[Given problem A] Summarize the post about the OpenMP slowdown in two sentences.
-- BEGIN Source text --
I ran an OpenMP program to perform the Jacobi method, and it was working very well, 2 threads performed slightly over 2x 1 thread, and 4 threads 2x faster than 1 thread. I felt everything was working perfectly... until I reached exactly 20, 22, and 24 threads. I kept breaking it down until I had this simple program
#include <stdio.h>
#include <omp.h>
int main(int argc, char *argv[]) {
int i, n, maxiter, threads, nsquared, execs = 0;
double begin, end;
if (argc != 4) {
printf("4 args\n");
return 1;
}
n = atoi(argv[1]);
threads = atoi(argv[2]);
maxiter = atoi(argv[3]);
omp_set_num_threads(threads);
nsquared = n * n;
begin = omp_get_wtime();
while (execs < maxiter) {
#pragma omp parallel for
for (i = 0; i < nsquared; i++) {
//do nothing
}
execs++;
}
end = omp_get_wtime();
printf("%f seconds\n", end - begin);
return 0;
}
And here is some output for different thread numbers:
./a.out 500 1 1000
0.6765799 seconds
./a.out 500 8 1000
0.0851808 seconds
./a.out 500 20 1000
19.5467 seconds
./a.out 500 22 1000
21.2296 seconds
./a.out 500 24 1000
20.1268 seconds
./a.out 500 26 1000
0.1363 seconds
I would understand a big slowdown if it continued for all threads following 20, because I would figure that would be the thread overhead (though I felt it was a bit extreme). But even changing n leaves the times of 20, 22, and 24 to remain the same. Changing maxiter to 100 does scale it down to about 1.9 seconds, 2.2 seconds, ..., meaning the thread creation alone is causing the slowdown, not the internal iteration.
Is this something to do with the OS attempting to create threads it doesn't have? If it means anything, omp_get_num_procs()
returns 24, and it is on Intel Xeon processors (so the 24 includes hyper-threading?)
Thanks for the help.
-- END Source text --
[Given problem B] Pull out every line of the listing that contains the word "This".
-- BEGIN Given entries --
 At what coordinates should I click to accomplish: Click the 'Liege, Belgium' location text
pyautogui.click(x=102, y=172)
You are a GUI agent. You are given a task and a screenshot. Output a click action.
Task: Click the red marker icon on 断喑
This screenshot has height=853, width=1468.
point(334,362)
-- END Given entries --
-- BEGIN Given entries --
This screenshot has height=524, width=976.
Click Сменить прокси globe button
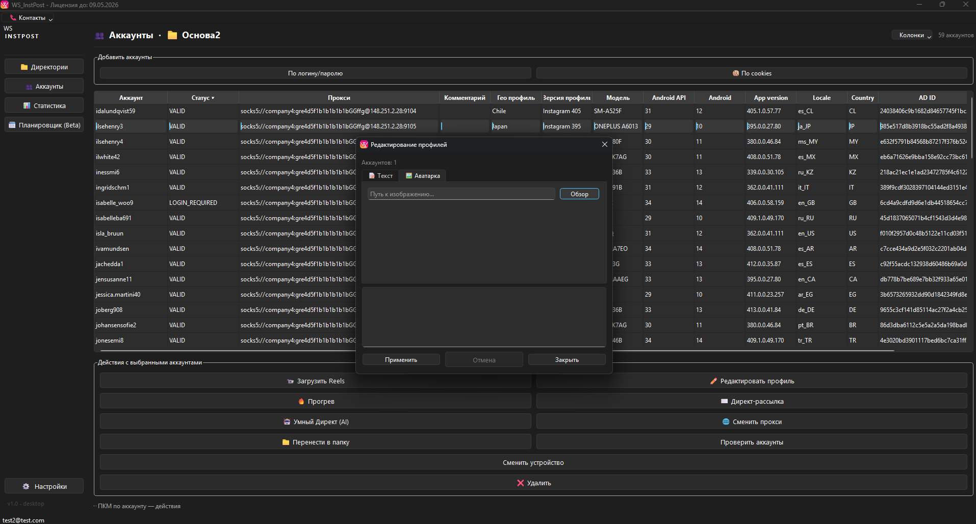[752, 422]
-- END Given entries --
[Full solution A] An OpenMP program that runs the Jacobi method sped up well with 2 and 4 threads, but a stripped-down test with an empty parallel loop took about 20 seconds at exactly 20, 22, and 24 threads, compared with under a second at 1, 8, and 26 threads. Those times stay the same when n changes and shrink when maxiter drops to 100, so the writer concludes that thread creation causes the slowdown and asks whether the OS is involved, noting that omp_get_num_procs() returns 24 on Intel Xeon processors.

[Full solution B]
This screenshot has height=853, width=1468.
This screenshot has height=524, width=976.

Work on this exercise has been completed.